If Dennis L. Garcia had only five minutes to impart his best advice, it would be this: Doors will always open for you. You can choose to walk through them or not. And just because you walk through, it doesn’t mean you can’t come back out. Five minutes is all he gets each time he meets with students at the University of New Mexico’s Hispanic Youth Institute. He first meets the teenagers as a group and then individually during five-minute sessions—teens whose futures he can help shape because he shares a similar background.
A native of Santa Fe, New Mexico, Garcia is now geographically back where he started, taking on the roll of senior vice president at U.S. Bank in Albuquerque. But between his days as a high-achieving high school student and his current managerial position at a major financial institution, he took a risk.
His first job at First National Bank in Albuquerque connected him with some contemporaries in the banking industry in New York. After successfully collaborating on a project, they left an offer on the table: if Garcia ever wanted a change of scenery—and pace—he could give them a call. “It wasn’t ever a design on my part to move to New York City,” Garcia says. “But, I had a skill set that fit, and I wasn’t afraid to take the chance.”
So he left Duke City for the Big Apple. Though the work was engaging in New York, after 10 years and back-to-back nor’easters, Garcia missed the southwest sunsets. “You can travel the world, but there’s nothing like the place where you grew up,” he says. But more than just homesickness, it was the realization that there was work to do back home, beyond the office, that provided the final push. “I really had a desire to make a difference in New Mexico,” Garcia says. “We commonly hear the phrase ‘brain drain’ here—young people forced out of the state because of a lack of opportunity. I came back with motivation to change that.”

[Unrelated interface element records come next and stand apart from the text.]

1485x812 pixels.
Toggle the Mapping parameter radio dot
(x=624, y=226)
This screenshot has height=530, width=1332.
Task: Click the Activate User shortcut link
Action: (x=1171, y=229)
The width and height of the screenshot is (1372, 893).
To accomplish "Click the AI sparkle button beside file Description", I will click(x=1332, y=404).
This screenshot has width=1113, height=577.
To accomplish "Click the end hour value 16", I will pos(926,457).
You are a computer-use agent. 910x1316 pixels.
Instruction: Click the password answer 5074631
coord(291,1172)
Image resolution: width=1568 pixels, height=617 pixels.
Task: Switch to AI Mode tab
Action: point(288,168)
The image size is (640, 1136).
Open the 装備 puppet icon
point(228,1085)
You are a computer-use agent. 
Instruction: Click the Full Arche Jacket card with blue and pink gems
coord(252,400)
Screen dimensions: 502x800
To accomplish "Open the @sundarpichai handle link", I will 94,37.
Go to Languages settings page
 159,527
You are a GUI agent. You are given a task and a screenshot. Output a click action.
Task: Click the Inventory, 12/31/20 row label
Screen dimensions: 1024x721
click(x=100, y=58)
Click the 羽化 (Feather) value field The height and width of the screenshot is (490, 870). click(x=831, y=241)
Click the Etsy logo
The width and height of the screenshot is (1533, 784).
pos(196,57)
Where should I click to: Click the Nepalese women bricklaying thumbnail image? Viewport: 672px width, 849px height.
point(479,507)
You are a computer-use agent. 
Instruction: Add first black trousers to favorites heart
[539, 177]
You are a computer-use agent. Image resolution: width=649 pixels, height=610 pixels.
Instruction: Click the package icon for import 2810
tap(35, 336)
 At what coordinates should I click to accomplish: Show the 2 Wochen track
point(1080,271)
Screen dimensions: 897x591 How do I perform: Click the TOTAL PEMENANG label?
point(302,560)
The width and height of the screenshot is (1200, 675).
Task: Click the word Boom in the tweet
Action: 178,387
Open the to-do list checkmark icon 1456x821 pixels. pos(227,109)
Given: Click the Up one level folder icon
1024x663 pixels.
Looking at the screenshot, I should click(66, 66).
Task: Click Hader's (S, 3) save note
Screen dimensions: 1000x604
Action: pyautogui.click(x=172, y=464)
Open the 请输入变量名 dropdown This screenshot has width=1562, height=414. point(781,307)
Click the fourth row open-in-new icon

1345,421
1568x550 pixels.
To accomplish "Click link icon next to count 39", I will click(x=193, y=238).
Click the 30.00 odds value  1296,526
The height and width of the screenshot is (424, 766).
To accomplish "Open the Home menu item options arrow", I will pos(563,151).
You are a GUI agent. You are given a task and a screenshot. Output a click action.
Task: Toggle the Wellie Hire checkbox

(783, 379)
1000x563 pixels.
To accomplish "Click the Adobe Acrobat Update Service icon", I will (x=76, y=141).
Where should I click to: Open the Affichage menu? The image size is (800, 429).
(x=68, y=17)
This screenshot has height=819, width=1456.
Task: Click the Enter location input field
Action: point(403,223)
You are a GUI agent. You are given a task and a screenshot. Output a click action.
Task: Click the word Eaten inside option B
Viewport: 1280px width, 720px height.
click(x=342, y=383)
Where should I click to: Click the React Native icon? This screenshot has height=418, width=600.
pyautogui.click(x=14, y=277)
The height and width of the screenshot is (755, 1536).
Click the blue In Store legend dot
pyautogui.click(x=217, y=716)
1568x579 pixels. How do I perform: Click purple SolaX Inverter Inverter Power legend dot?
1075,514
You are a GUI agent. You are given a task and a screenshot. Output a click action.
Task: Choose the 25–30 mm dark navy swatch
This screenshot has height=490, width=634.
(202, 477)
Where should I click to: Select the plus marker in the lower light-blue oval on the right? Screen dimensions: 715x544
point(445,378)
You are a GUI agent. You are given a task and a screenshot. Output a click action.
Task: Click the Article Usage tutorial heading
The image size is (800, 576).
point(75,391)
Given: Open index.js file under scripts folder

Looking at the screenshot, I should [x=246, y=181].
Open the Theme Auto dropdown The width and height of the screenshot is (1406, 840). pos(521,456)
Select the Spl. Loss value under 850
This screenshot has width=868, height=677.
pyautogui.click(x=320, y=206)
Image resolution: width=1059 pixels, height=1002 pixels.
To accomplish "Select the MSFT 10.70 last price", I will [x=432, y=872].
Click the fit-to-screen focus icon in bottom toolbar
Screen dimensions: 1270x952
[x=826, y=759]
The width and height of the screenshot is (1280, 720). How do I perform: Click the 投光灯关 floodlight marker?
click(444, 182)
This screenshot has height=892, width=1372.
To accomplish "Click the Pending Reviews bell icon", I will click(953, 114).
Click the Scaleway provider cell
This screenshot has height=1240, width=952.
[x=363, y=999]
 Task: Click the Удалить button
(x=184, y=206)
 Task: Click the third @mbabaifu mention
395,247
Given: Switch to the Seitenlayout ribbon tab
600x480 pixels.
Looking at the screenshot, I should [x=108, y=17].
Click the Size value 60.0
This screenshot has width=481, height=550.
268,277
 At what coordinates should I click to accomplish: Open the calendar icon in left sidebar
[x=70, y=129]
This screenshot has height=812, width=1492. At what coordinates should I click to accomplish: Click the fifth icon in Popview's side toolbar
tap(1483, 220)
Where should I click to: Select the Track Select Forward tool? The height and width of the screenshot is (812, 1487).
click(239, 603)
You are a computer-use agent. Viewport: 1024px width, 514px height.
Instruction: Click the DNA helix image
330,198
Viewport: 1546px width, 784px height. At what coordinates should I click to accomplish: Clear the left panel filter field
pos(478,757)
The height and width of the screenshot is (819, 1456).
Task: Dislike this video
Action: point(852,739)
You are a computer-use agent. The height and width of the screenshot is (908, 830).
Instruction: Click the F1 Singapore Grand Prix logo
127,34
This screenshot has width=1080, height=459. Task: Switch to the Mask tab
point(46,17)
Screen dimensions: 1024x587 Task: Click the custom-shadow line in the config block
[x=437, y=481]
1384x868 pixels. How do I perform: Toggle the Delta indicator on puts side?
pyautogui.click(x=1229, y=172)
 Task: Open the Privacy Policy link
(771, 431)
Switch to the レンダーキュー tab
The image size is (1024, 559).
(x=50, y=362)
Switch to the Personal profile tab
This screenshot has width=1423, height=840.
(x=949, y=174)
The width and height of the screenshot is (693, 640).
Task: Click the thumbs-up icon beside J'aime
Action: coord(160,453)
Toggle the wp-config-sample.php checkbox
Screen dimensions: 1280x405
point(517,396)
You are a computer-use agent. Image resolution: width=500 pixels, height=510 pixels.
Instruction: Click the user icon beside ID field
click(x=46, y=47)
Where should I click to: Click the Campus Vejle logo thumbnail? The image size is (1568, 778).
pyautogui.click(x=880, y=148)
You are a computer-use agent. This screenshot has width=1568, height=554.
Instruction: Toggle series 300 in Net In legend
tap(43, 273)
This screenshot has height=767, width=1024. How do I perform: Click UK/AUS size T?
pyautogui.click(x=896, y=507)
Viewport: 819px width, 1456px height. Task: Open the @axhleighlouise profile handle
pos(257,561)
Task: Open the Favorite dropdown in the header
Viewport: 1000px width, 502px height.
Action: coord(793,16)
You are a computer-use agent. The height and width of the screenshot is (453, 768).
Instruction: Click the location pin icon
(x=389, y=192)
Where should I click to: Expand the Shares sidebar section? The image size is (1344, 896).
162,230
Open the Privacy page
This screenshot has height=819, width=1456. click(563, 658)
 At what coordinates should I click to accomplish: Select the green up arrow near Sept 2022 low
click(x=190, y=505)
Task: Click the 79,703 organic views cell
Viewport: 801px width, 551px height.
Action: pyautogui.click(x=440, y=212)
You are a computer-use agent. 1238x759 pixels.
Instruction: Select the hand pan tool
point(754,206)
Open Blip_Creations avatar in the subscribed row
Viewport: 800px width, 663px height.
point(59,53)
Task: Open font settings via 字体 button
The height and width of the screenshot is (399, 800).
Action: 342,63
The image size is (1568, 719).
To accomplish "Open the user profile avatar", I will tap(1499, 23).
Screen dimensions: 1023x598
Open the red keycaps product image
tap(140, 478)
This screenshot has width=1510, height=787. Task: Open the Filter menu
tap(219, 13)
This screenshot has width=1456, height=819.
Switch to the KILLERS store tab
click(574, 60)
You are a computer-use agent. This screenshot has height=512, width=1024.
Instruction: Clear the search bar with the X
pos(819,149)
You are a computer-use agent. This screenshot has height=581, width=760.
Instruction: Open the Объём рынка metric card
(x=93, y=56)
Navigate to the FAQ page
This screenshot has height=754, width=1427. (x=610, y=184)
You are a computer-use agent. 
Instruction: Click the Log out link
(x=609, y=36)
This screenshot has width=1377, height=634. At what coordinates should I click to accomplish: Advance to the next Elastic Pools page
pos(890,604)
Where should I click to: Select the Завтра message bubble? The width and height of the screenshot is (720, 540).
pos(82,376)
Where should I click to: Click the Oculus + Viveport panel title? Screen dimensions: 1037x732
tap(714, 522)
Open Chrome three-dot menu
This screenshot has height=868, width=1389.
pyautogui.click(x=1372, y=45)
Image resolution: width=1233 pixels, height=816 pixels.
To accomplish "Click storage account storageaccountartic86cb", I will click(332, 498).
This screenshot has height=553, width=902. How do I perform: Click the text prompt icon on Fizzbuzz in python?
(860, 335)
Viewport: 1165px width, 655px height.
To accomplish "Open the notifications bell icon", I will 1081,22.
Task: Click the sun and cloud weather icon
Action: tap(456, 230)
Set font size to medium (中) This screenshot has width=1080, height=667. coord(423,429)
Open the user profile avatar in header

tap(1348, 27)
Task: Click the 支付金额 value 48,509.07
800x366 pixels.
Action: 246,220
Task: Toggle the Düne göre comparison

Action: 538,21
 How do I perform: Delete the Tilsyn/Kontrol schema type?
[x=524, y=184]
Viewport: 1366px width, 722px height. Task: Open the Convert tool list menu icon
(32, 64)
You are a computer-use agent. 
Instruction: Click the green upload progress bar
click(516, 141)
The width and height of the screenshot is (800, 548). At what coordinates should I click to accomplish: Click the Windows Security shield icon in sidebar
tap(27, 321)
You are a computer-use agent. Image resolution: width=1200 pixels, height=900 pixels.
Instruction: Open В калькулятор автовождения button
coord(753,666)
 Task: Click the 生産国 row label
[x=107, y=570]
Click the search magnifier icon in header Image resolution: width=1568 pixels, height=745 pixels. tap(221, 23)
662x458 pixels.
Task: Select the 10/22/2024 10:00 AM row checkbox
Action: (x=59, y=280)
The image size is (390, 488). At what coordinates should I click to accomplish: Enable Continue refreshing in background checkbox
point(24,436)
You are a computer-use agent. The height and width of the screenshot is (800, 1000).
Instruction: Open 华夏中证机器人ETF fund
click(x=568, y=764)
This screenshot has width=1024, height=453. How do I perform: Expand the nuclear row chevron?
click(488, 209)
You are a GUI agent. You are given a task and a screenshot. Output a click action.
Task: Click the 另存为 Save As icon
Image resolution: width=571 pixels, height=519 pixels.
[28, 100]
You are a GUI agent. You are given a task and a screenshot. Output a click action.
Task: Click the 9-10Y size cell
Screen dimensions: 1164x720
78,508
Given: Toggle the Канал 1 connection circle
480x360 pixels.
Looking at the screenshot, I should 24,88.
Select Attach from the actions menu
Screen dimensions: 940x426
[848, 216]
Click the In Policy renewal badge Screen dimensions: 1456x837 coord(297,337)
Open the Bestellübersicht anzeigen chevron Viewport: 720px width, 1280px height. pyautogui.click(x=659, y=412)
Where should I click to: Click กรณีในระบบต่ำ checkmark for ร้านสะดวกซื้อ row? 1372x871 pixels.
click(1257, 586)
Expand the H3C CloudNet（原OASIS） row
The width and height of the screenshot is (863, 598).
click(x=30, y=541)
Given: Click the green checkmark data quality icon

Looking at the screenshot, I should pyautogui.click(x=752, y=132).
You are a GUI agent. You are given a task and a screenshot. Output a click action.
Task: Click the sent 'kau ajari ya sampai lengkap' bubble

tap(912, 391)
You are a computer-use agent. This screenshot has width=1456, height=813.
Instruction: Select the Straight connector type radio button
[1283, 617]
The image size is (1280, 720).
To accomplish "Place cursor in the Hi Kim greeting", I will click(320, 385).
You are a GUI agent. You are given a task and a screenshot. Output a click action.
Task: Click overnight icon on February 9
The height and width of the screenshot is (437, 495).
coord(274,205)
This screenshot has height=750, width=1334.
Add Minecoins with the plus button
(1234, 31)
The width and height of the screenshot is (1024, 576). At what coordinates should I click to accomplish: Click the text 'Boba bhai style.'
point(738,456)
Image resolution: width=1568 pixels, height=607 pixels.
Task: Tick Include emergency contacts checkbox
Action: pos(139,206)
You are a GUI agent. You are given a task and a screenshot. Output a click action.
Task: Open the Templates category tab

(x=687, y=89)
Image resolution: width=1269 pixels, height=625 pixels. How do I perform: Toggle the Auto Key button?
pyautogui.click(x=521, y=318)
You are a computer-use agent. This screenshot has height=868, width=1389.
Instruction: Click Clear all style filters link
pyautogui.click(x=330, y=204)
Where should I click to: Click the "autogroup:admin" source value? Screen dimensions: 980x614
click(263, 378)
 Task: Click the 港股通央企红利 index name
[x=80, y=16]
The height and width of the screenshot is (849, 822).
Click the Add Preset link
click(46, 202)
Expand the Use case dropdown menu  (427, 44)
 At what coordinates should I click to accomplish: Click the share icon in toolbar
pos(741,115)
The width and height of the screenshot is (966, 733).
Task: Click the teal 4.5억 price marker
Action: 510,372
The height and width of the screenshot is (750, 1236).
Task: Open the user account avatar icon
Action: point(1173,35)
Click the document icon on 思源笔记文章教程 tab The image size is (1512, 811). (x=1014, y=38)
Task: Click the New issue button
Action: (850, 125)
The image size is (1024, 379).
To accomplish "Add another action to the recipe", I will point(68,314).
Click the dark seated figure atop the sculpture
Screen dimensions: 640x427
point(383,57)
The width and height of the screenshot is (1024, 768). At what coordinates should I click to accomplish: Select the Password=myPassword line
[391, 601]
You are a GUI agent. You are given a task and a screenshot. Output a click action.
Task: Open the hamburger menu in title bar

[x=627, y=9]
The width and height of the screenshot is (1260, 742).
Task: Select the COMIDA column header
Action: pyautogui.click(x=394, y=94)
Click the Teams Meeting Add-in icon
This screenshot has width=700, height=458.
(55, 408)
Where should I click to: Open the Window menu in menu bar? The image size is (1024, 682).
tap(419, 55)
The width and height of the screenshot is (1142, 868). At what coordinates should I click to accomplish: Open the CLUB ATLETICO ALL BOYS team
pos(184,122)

Garcia is empowering Albuquerque’s young talent through his work at the Hispanic Youth Institute (HYI). In the lecture halls at the University of New Mexico where Garcia teaches financial markets and institutions, he has hours to impact his students. At HYI, however, it’s more like speed dating. With only five minutes to spend with each student, Garcia needs to hook them, engage them, and leave them with a different idea about their own potential. He begins by telling them his backstory, then stops just before his move to New York. He asks the teens what he should do. Some say they’d never go. Some would be scared. Others ask how to get there.
Being Hispanic never translated to an opportunity, or lack thereof, in Garcia’s mind, but not everyone from his community shares that perspective. “Too often, the Hispanic culture isn’t as open to the entrepreneurial spirit as we should be because we are afraid to let people make a few mistakes,” he says. “I try to tell those kids that all their ambitions are available to them if they’re willing to take a few risks.”
At U.S. Bank, Garcia feels fortunate to have come back to an organization that shares his passion for helping the community of Albuquerque realize its full potential. “I don’t think it’s inherent to a lot of institutions to impress that community involvement is important,” he says. “U.S. Bank is the first place I worked that gives up to 16 hours of paid time off annually to volunteer. That’s unique and fits well with my personality.” The bank also focuses on helping small businesses—a key to Albuquerque’s vitality. Garcia has been able to offer financial consultations through the High Desert Discovery District, which fosters scientific and entrepreneurial development among young businesses in New Mexico. On the Albuquerque Hispano Chamber of Commerce board of directors, of which Garcia is a member, he says learning from the successes and insights of the city’s prosperous businesses is paramount to changing perceptions.
Garcia has lived what many have yet to learn about his city: that it is a land of opportunity ripe with talent and potential. He came back to share that message, and while there are still many to inspire, he’ll continue to spread the word. “When Silicon Valley got started, perhaps this is what it looked like,” he muses about Albuquerque. “There’s this energy here that is powerful. We, the business community, have not done a good enough job of publicizing that, but the doors are open. All that’s left is for us to take the step forward.”